- Task goal -
Each record is to be duplicated exactly, with nothing added.

####################

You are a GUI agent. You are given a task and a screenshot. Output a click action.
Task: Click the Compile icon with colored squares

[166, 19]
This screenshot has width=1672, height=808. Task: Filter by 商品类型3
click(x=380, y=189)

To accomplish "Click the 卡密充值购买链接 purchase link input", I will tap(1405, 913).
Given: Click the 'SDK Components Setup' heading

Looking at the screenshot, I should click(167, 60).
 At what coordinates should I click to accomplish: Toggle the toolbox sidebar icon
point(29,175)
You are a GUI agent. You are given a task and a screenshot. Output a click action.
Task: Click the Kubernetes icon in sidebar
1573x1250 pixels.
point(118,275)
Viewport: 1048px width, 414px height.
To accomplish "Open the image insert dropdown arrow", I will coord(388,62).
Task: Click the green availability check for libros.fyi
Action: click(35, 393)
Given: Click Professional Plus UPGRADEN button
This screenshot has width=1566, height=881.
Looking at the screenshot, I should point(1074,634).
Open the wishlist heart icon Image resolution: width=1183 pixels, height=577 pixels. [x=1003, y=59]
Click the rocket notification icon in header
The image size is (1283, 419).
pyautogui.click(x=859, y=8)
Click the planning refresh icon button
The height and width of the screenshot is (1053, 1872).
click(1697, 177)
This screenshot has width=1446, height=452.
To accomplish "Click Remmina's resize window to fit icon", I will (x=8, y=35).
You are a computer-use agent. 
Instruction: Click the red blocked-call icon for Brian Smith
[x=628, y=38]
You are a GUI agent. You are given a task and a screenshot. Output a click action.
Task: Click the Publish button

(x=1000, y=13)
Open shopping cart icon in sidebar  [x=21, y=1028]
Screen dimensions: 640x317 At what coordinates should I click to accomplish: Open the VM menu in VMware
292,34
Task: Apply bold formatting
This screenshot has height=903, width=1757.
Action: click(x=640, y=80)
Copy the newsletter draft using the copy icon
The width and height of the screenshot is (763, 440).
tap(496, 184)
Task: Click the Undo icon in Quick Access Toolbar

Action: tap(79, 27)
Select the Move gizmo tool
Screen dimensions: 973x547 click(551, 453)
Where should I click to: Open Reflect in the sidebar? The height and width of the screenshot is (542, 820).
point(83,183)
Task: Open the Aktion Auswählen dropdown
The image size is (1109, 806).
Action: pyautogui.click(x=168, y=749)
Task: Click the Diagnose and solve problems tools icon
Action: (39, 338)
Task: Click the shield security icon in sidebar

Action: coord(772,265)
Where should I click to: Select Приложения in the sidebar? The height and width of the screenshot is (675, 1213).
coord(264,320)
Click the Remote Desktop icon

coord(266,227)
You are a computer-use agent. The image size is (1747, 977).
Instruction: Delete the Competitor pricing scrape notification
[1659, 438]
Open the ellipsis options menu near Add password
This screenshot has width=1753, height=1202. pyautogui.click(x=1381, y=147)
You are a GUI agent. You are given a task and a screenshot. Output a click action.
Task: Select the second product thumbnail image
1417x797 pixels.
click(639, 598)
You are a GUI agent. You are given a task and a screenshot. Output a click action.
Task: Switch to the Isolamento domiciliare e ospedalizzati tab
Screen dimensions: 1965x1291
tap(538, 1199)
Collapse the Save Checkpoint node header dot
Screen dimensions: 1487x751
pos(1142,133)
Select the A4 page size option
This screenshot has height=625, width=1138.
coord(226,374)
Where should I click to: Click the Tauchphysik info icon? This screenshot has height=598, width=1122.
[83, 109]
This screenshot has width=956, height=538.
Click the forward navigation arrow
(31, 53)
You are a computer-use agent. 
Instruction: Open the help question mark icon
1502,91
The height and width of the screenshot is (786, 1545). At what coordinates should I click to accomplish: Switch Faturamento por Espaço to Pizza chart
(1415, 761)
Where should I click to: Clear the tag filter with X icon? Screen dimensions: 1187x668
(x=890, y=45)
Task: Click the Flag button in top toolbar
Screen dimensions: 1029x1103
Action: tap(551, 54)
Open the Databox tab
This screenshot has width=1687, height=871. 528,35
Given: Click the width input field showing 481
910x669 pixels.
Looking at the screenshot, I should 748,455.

####################

- Reply to the exercise -
You are a GUI agent. You are given a task and a screenshot. Output a click action.
Task: Click the Compile icon with colored squares

[166, 19]
This screenshot has width=1672, height=808. Task: Filter by 商品类型3
click(x=380, y=189)

To accomplish "Click the 卡密充值购买链接 purchase link input", I will tap(1405, 913).
Given: Click the 'SDK Components Setup' heading

Looking at the screenshot, I should click(167, 60).
 At what coordinates should I click to accomplish: Toggle the toolbox sidebar icon
point(29,175)
You are a GUI agent. You are given a task and a screenshot. Output a click action.
Task: Click the Kubernetes icon in sidebar
1573x1250 pixels.
point(118,275)
Viewport: 1048px width, 414px height.
To accomplish "Open the image insert dropdown arrow", I will coord(388,62).
Task: Click the green availability check for libros.fyi
Action: click(35, 393)
Given: Click Professional Plus UPGRADEN button
This screenshot has width=1566, height=881.
Looking at the screenshot, I should point(1074,634).
Open the wishlist heart icon Image resolution: width=1183 pixels, height=577 pixels. [x=1003, y=59]
Click the rocket notification icon in header
The image size is (1283, 419).
pyautogui.click(x=859, y=8)
Click the planning refresh icon button
The height and width of the screenshot is (1053, 1872).
click(1697, 177)
This screenshot has width=1446, height=452.
To accomplish "Click Remmina's resize window to fit icon", I will (x=8, y=35).
You are a computer-use agent. 
Instruction: Click the red blocked-call icon for Brian Smith
[x=628, y=38]
You are a GUI agent. You are given a task and a screenshot. Output a click action.
Task: Click the Publish button

(x=1000, y=13)
Open shopping cart icon in sidebar  [x=21, y=1028]
Screen dimensions: 640x317 At what coordinates should I click to accomplish: Open the VM menu in VMware
292,34
Task: Apply bold formatting
This screenshot has height=903, width=1757.
Action: click(x=640, y=80)
Copy the newsletter draft using the copy icon
The width and height of the screenshot is (763, 440).
tap(496, 184)
Task: Click the Undo icon in Quick Access Toolbar

Action: tap(79, 27)
Select the Move gizmo tool
Screen dimensions: 973x547 click(551, 453)
Where should I click to: Open Reflect in the sidebar? The height and width of the screenshot is (542, 820).
point(83,183)
Task: Open the Aktion Auswählen dropdown
The image size is (1109, 806).
Action: pyautogui.click(x=168, y=749)
Task: Click the Diagnose and solve problems tools icon
Action: (39, 338)
Task: Click the shield security icon in sidebar

Action: coord(772,265)
Where should I click to: Select Приложения in the sidebar? The height and width of the screenshot is (675, 1213).
coord(264,320)
Click the Remote Desktop icon

coord(266,227)
You are a computer-use agent. The image size is (1747, 977).
Instruction: Delete the Competitor pricing scrape notification
[1659, 438]
Open the ellipsis options menu near Add password
This screenshot has width=1753, height=1202. pyautogui.click(x=1381, y=147)
You are a GUI agent. You are given a task and a screenshot. Output a click action.
Task: Select the second product thumbnail image
1417x797 pixels.
click(639, 598)
You are a GUI agent. You are given a task and a screenshot. Output a click action.
Task: Switch to the Isolamento domiciliare e ospedalizzati tab
Screen dimensions: 1965x1291
tap(538, 1199)
Collapse the Save Checkpoint node header dot
Screen dimensions: 1487x751
pos(1142,133)
Select the A4 page size option
This screenshot has height=625, width=1138.
coord(226,374)
Where should I click to: Click the Tauchphysik info icon? This screenshot has height=598, width=1122.
[83, 109]
This screenshot has width=956, height=538.
Click the forward navigation arrow
(31, 53)
You are a computer-use agent. 
Instruction: Open the help question mark icon
1502,91
The height and width of the screenshot is (786, 1545). At what coordinates should I click to accomplish: Switch Faturamento por Espaço to Pizza chart
(1415, 761)
Where should I click to: Clear the tag filter with X icon? Screen dimensions: 1187x668
(x=890, y=45)
Task: Click the Flag button in top toolbar
Screen dimensions: 1029x1103
Action: tap(551, 54)
Open the Databox tab
This screenshot has width=1687, height=871. 528,35
Given: Click the width input field showing 481
910x669 pixels.
Looking at the screenshot, I should 748,455.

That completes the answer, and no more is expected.